U.S. and European officials also appear keen to leverage the attack in order to rein in the Lebanese crisis and avoid a total collapse and a slide into the abyss.

Israel’s Motives

As the U.S. and other world players scramble to prevent the war from expanding into a region-wide conflict, Israel’s operation raised questions about its aims. There are two main explanations for Israel’s motives.

The first relates to Israel’s ongoing attempts, since the beginning of the war on Gaza and clashes with other “axis of resistance” players, primarily Hezbollah, to drag the Lebanese movement into the war. Israel has sought to place the movement in a situation where it is obliged, in the eyes of its constituency and its allies, to opt for a strong and violent response—even if this includes attacks on Israeli civilians, providing Israel also acts accordingly. Such a situation would give Israel a pretext, vis-à-vis Western and particularly U.S. public opinion, to launch an open war on Lebanon.

Washington has applied major pressure to prevent Israeli Prime Minister Benjamin Netanyahu from going to war with Lebanon, especially since with the visit of its envoy Amos J. Hochstein to Israel in mid-September. The administration of President Joe Biden has come to realize that one of Netanyahu’s goals is to drag the U.S. into the quagmire of a regional war, right on the eve of U.S. elections.

If Israel were to suffer a painful attack by Hezbollah, Washington would be forced to go along with an Israeli military onslaught and to protect its own interests and presence in the region, confronting Iran and its allies in Yemen, Iraq and Syria. This is precisely Netanyahu’s aim in his attempts to push Hezbollah into war.

The second motivation behind Israel’s complex operation was to deal a painful blow to Hezbollah’s internal structure, the first step in a long-running effort to broaden the confrontation. Netanyahu said as much in recent days, saying the campaign would unfold over the course of several weeks. Those wounded by the booby-trapped pagers included senior field commanders. The fact that Iranian ambassador Mojtaba Amani had one of the devices reflects the high importance Iran and Hezbollah placed on the communications network.

Thus, Lebanon may have entered a new and dangerous phase, especially since Netanyahu officially added securing the the return of displaced residents of northern Israel to their homes to Israel’s list of war aims.
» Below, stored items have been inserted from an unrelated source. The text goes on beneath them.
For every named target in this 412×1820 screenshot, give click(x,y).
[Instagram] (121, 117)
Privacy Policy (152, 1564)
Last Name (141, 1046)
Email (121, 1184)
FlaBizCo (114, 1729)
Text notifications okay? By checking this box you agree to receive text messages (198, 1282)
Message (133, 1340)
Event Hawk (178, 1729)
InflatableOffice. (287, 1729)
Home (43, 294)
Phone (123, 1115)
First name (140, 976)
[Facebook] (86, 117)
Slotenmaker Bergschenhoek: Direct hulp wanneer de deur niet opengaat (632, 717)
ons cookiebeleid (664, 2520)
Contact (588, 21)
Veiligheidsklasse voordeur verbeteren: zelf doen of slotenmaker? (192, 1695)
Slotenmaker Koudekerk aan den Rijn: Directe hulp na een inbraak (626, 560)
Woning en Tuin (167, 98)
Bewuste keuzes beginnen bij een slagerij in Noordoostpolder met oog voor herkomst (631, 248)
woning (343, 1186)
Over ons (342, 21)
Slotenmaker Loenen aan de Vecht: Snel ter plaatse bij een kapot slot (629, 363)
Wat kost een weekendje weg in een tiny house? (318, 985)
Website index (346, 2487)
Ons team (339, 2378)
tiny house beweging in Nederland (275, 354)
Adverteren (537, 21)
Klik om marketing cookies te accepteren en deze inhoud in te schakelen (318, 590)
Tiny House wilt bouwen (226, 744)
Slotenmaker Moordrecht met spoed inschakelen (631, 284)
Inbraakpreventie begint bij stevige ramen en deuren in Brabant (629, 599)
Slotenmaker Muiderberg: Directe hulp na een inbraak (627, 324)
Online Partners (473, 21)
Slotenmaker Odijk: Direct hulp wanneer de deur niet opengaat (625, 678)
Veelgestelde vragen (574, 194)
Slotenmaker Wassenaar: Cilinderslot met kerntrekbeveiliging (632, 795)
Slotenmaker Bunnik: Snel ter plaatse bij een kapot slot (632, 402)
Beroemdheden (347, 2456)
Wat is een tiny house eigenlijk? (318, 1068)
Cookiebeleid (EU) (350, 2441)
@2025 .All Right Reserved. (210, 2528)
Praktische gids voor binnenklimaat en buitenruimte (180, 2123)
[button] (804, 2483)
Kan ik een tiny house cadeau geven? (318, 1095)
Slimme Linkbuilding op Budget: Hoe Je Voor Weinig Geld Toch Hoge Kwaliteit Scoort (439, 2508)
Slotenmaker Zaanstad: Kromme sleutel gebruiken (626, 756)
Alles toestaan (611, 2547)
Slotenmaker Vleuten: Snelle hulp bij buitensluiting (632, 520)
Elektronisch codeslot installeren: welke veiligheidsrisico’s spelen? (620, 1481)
This helps explain why Israel transferred its 98th assault division from the Gaza Strip to the border with Lebanon, to join the Paratroopers Division and the 36th Division which have been deployed along the northern border since the beginning of the war.

World Powers and the Rules of Engagement

World powers rushed to rein in the impact of the attack, with calls by American envoys, French President Emmanuel Macron, and the heads of government and parliament, to calm the situation on the ground as fears grew of a rapid escalation.

These effects coincided with a meeting in Paris between French, American and British officials aimed at applying pressure to prevent the war expanding, and to study all possible options in the event that it does indeed break out, including how to deal with foreign nationals trapped in Lebanon and the possibility of a new exodus of people seeking refuge in Europe via the Mediterranean.

Washington, which wants to prevent the war from expanding, appears close to reaching an understanding with Tehran to prevent any escalation. This is echoed in Iranian Supreme Leader Ali Khamenei’s remarks that it is permissible to negotiate with the enemy. President Massoud Pezeshkian, for his part, has used conciliatory language towards the United States, as well as announcing that the Iranian economy needs $100 billion in investment.

Given the context both in Lebanon and internationally, Hezbollah has little option but to respond to the pager attack. However, it could still do so within the current rules of engagement, as determined by the Iranian-American negotiations—just as it did in response to other attacks including the assassination of senior official Foud Shukr.